[Source data]
◆ ◆ ◆ ◆ ◆ ◆ ◆
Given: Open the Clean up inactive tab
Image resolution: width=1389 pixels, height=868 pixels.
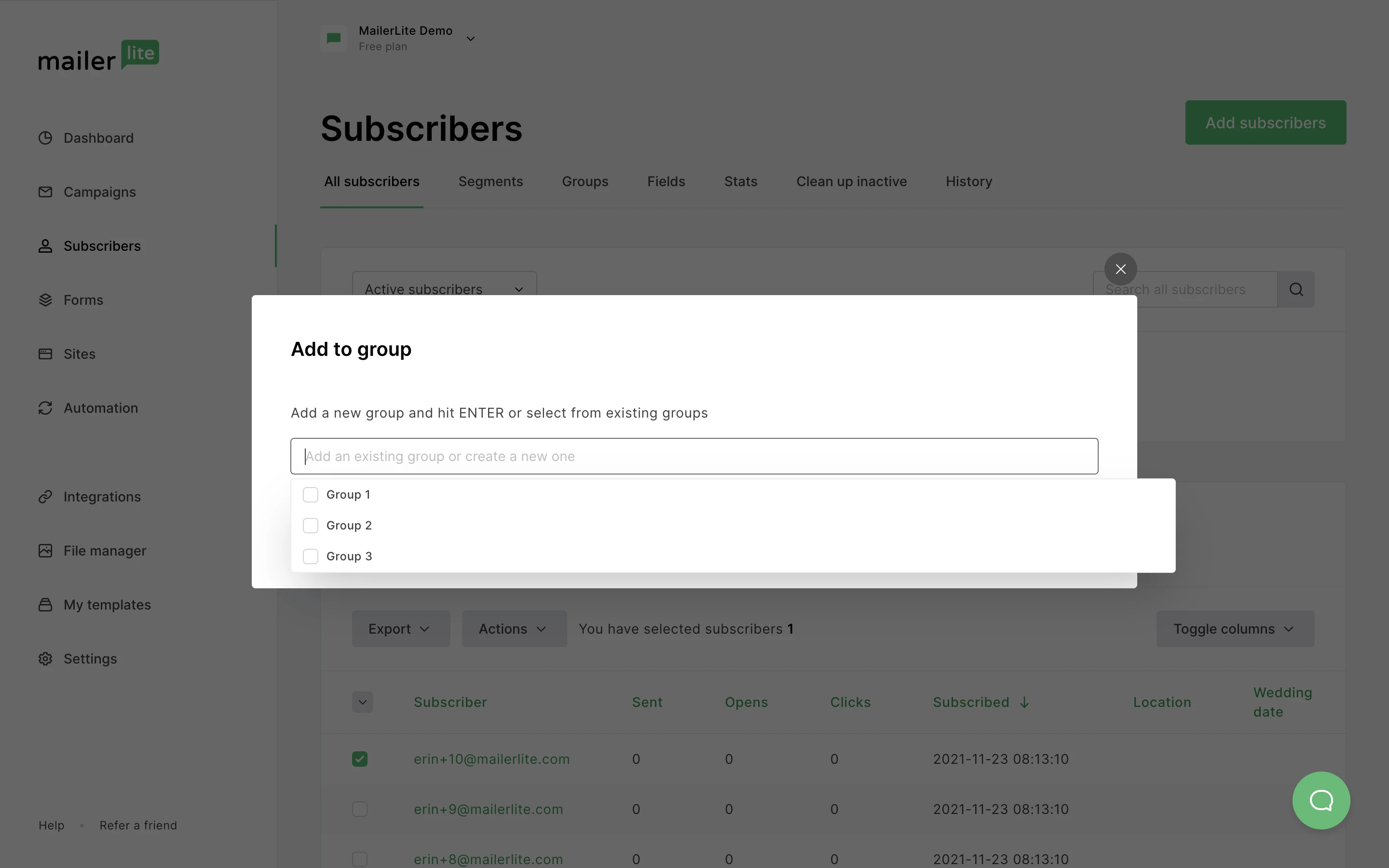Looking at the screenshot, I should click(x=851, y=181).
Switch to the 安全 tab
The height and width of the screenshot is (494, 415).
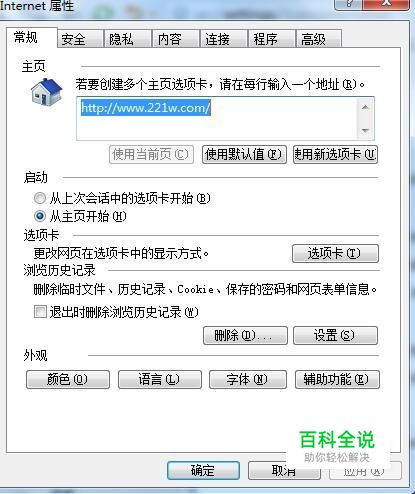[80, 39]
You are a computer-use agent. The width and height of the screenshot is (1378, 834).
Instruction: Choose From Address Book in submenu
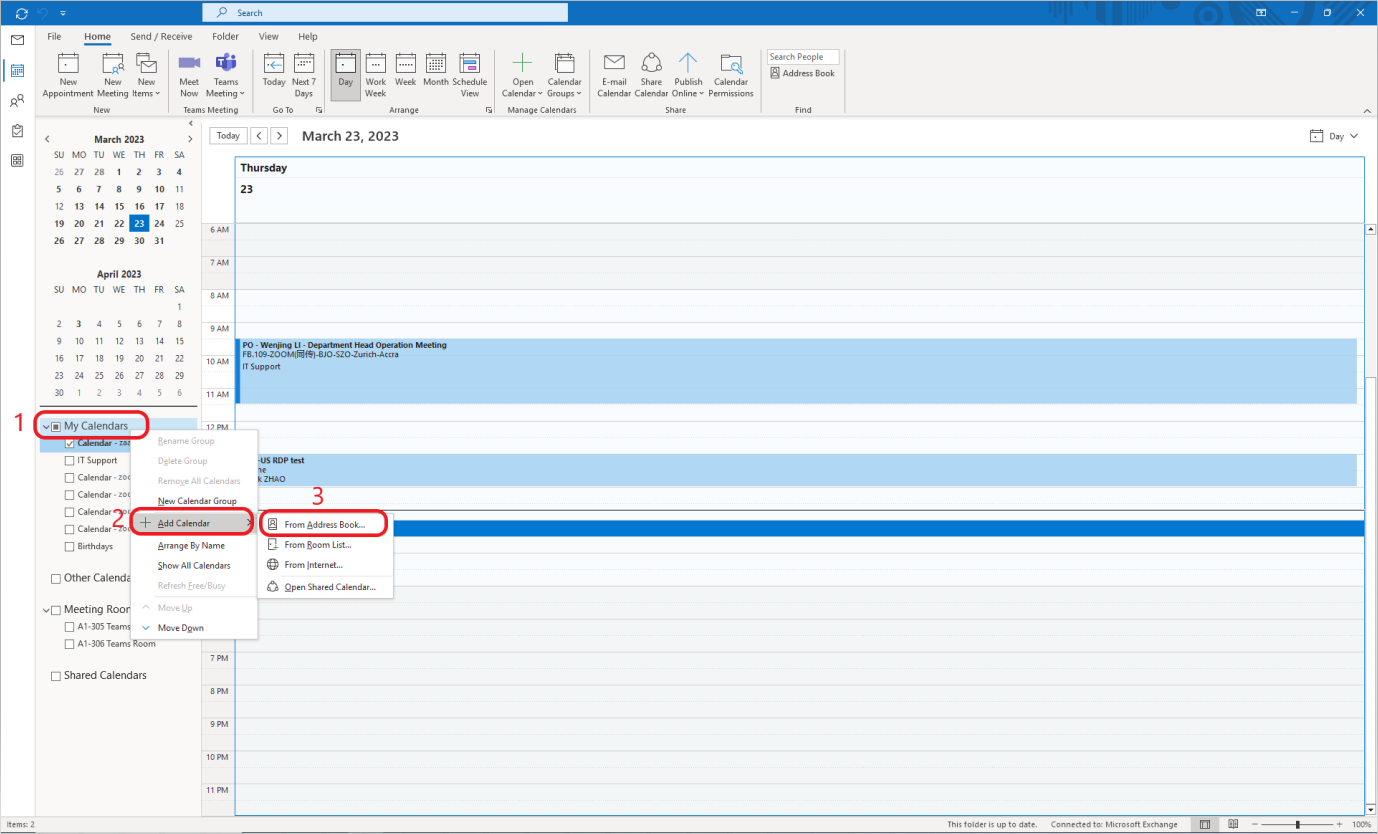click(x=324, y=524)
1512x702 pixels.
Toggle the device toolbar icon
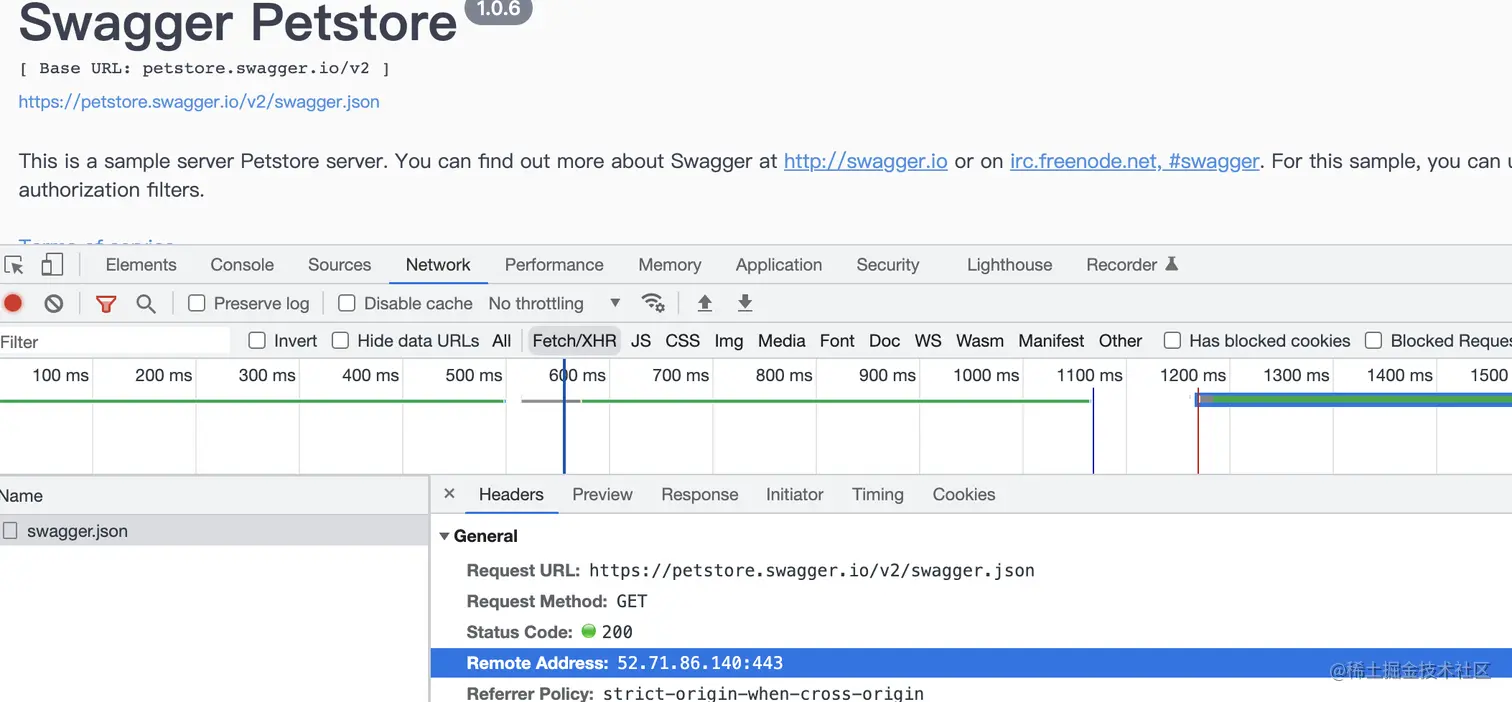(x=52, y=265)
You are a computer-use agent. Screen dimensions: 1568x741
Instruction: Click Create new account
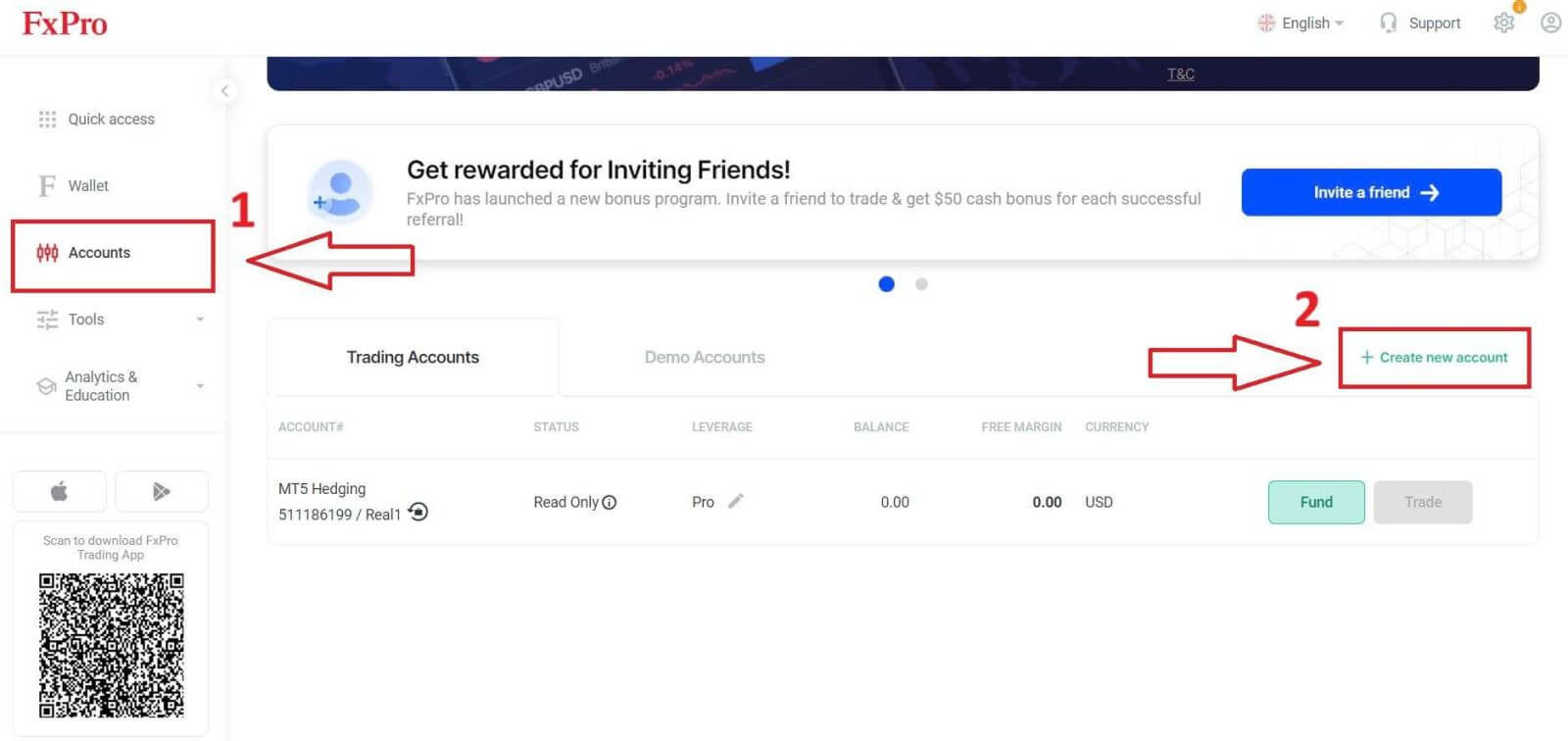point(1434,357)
◆ ◆ ◆ ◆ ◆ ◆ ◆
■ EXERCISE DESCRIPTION
All records should be output exactly, with the pictures left out.

■ TASK RESPONSE
Given: Open the Clean up inactive tab
Image resolution: width=1389 pixels, height=868 pixels.
Looking at the screenshot, I should click(x=851, y=181).
Switch to the 安全 tab
The height and width of the screenshot is (494, 415).
[80, 39]
You are a computer-use agent. The width and height of the screenshot is (1378, 834).
Instruction: Choose From Address Book in submenu
click(x=324, y=524)
1512x702 pixels.
Toggle the device toolbar icon
(x=52, y=265)
You are a computer-use agent. Screen dimensions: 1568x741
Instruction: Click Create new account
point(1434,357)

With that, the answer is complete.